No further details were given, leaving it unclear if any response would be aimed at the UK or at the BNO passport holders, and when it might come.

Some reaction is to be expected, however, given China’s increasingly aggressive international stance on issues from its border dispute with India to control of Hong Kong.

“Beijing has to respond robustly because not doing so would make Xi [Jinping, China’s president] look weak domestically, and that is not an option,” said Prof Steve Tsang, director of the SOAS China Institute.

Financial retaliation

The UK is the number one European destination for Chinese foreign investment, which in the past five years has equalled the sum in the previous 30 years. China is also the UK’s third largest market.

Trade has slumped in recent months but may rebound as the UK tries to restart growth decimated by its coronavirus lockdown. China could threaten to limit investment or put tariffs on British goods.

Controls on Hong Kong citizens

China could bring in exit bans on BNO passport holders leaving Hong Kong.

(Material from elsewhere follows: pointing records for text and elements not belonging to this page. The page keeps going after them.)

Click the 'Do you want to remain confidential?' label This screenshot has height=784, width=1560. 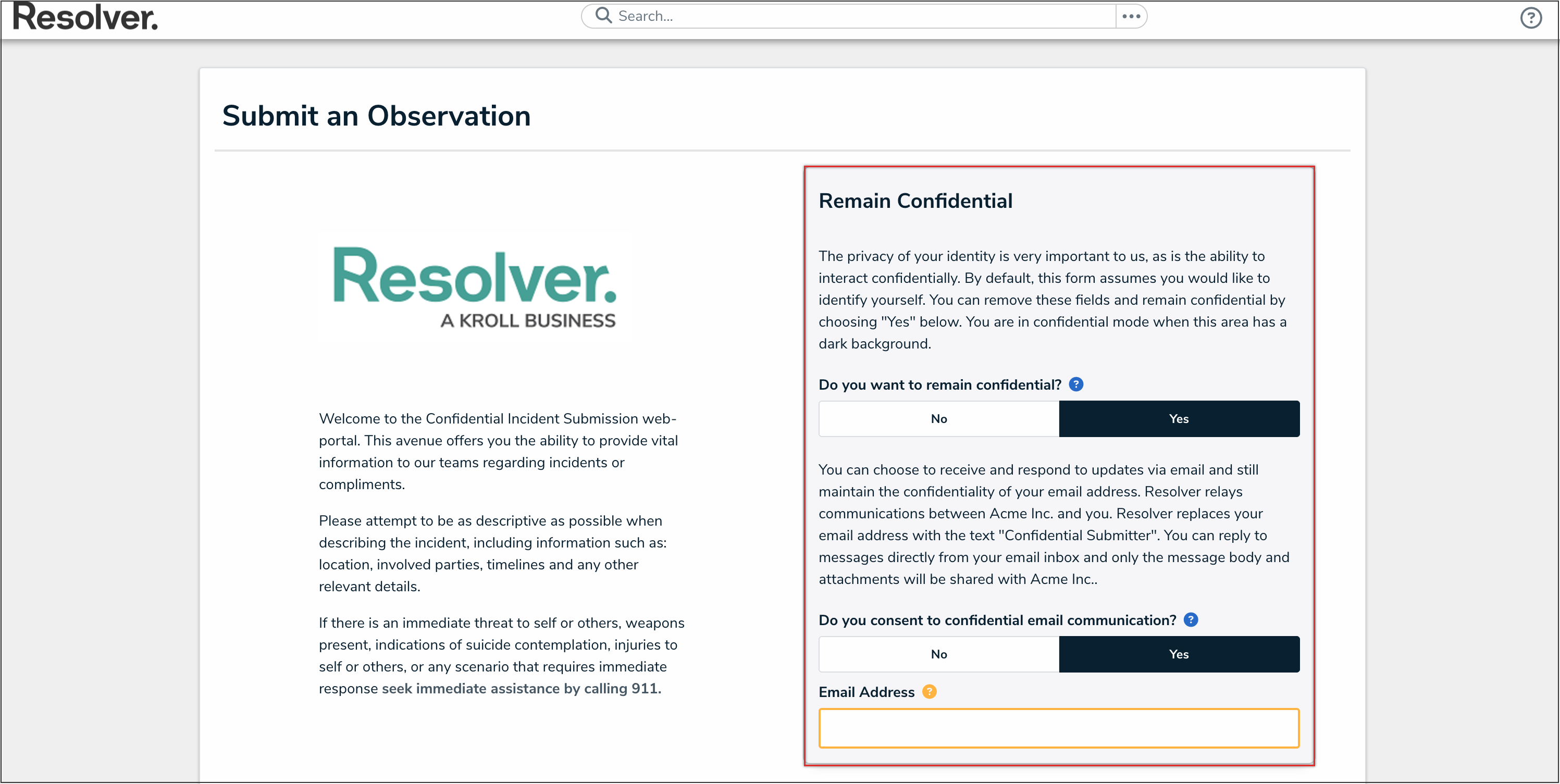coord(939,385)
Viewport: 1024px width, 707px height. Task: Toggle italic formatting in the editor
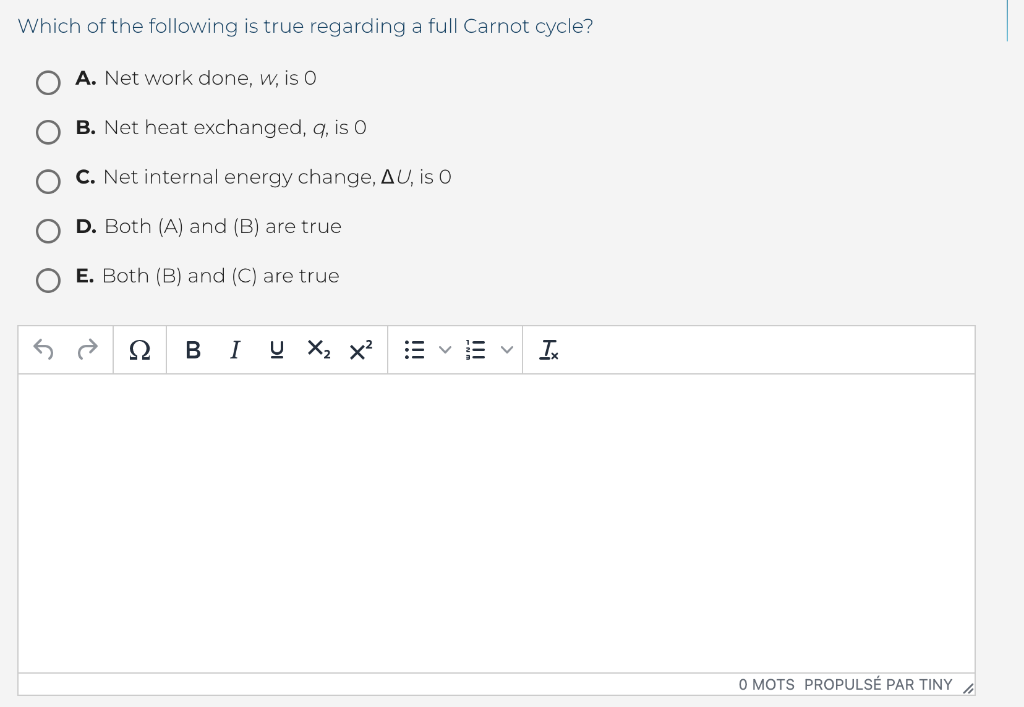(234, 349)
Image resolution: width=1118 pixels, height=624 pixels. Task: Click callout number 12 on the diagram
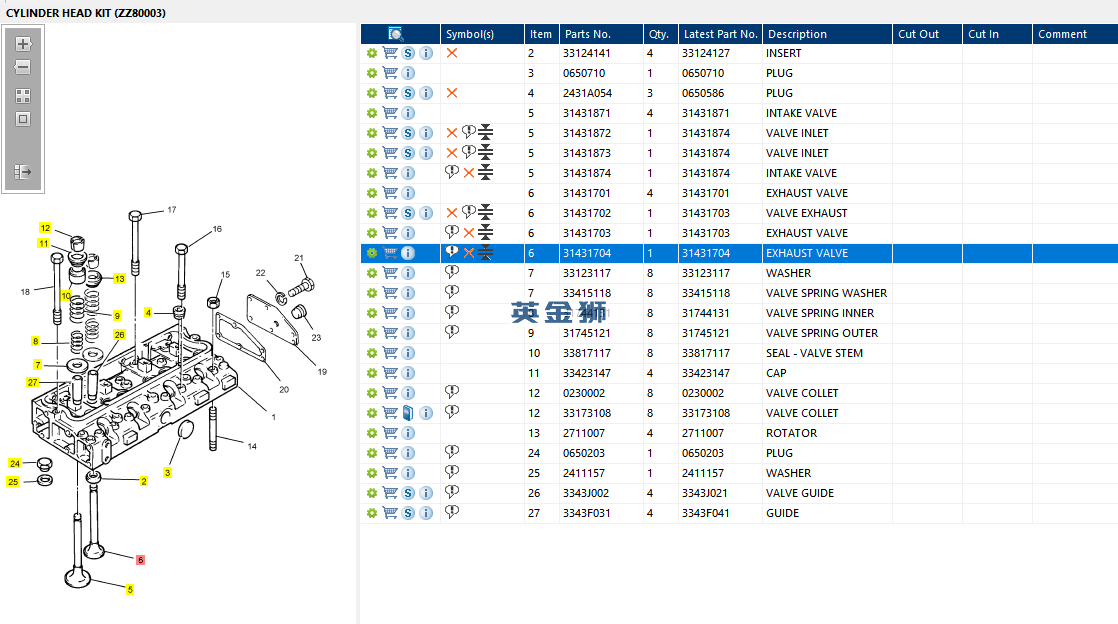(x=45, y=227)
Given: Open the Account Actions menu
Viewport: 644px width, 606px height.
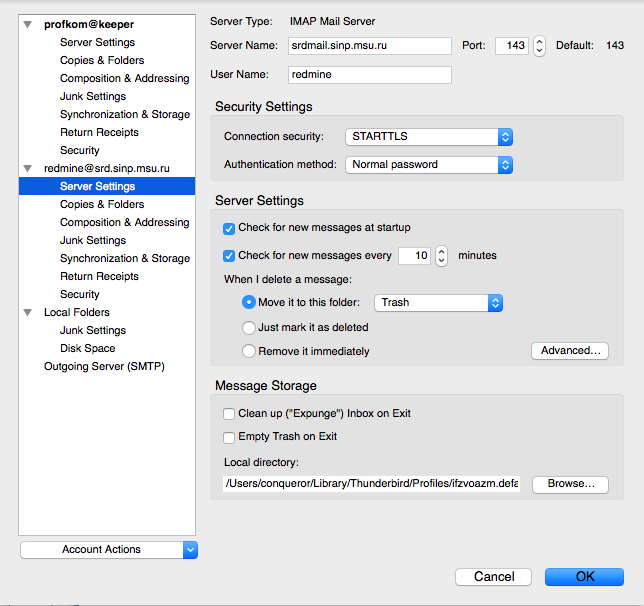Looking at the screenshot, I should (x=109, y=549).
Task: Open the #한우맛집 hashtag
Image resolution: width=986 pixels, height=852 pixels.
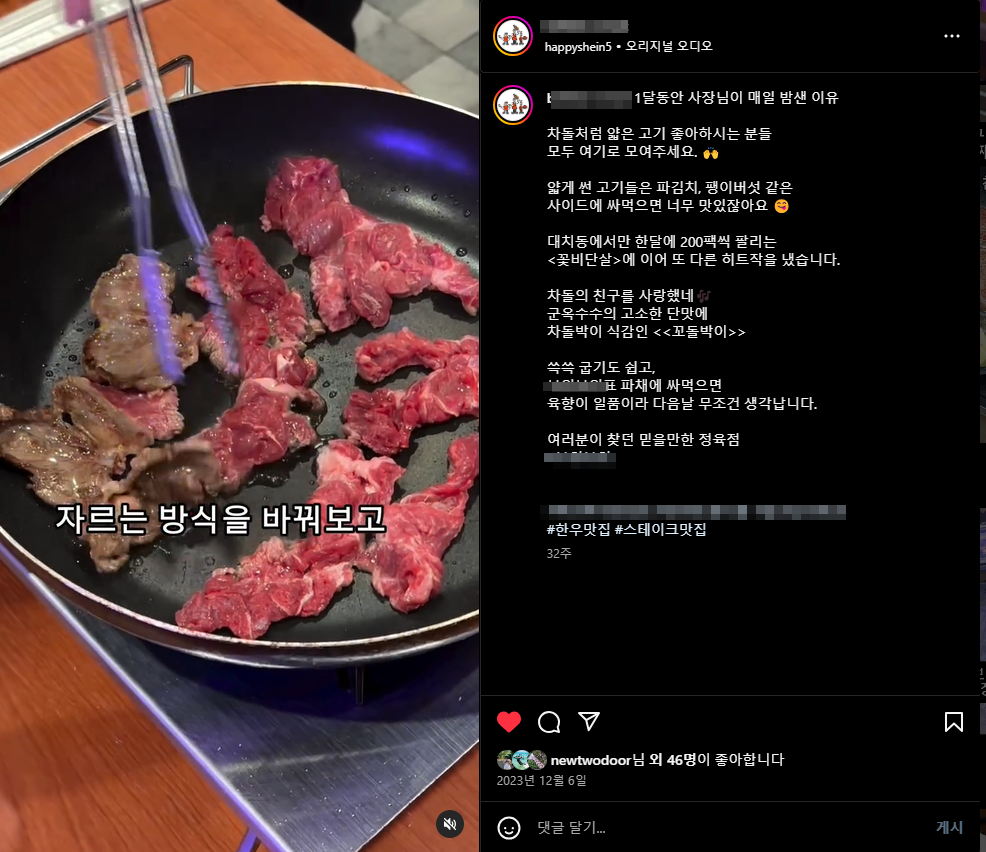Action: point(578,529)
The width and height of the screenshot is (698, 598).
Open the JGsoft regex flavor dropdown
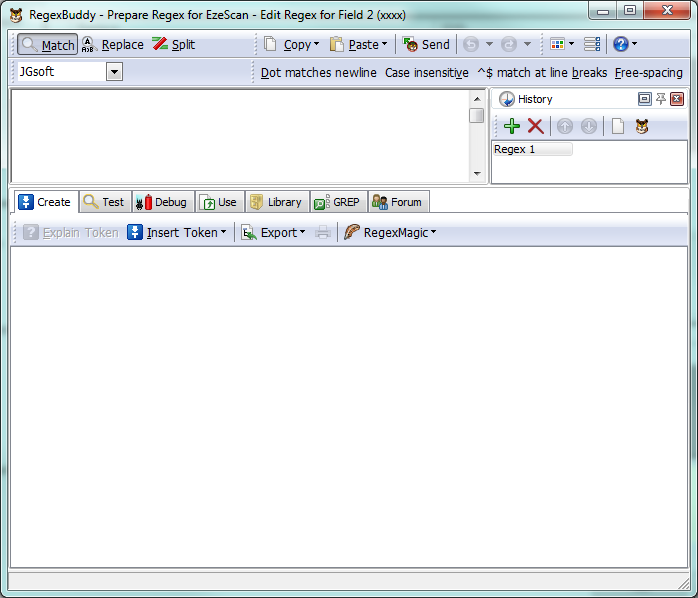click(x=114, y=72)
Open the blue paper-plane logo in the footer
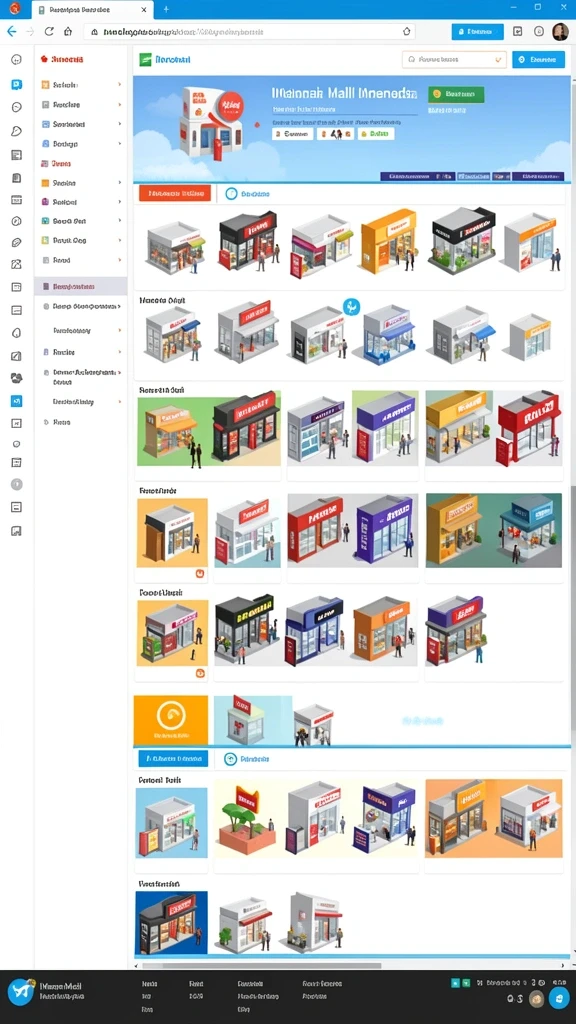576x1024 pixels. coord(22,991)
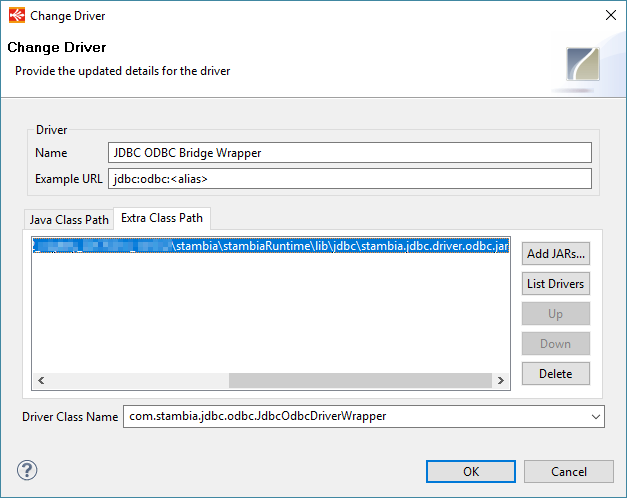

These have been used to prevent both Chinese dissidents and foreigners including American citizens from leaving the mainland.

A ban would be complicated, given that travellers could claim to be heading abroad for tourism or business before settling in the UK.

But the UK foreign secretary, Dominic Raab, said if China did want to bar citizens from leaving “there would be little that we could do to coercively force them”, he told ITV in an interview.

China might also refuse to recognise the British citizenship acquired by any BNO residents who move to the UK. Chinese citizens cannot be dual nationals, and citizenship has to be formally renounced.

Other forms of retaliation

Beijing may consider an indirect response. Two Canadians have been jailed for well over a year in a case linked to an extradition case to the US against Meng Wanzhou, Huawei’s chief financial officer. The Canadian prime minister, Justin Trudeau, said Beijing was using “arbitrary detention as a means to advance political gains”.

Tsang said the UK “should not underestimate the imaginative capacity of Chinese officials in thinking of ways to retaliate” including approaches that British authorities would not normally “consider appropriate”.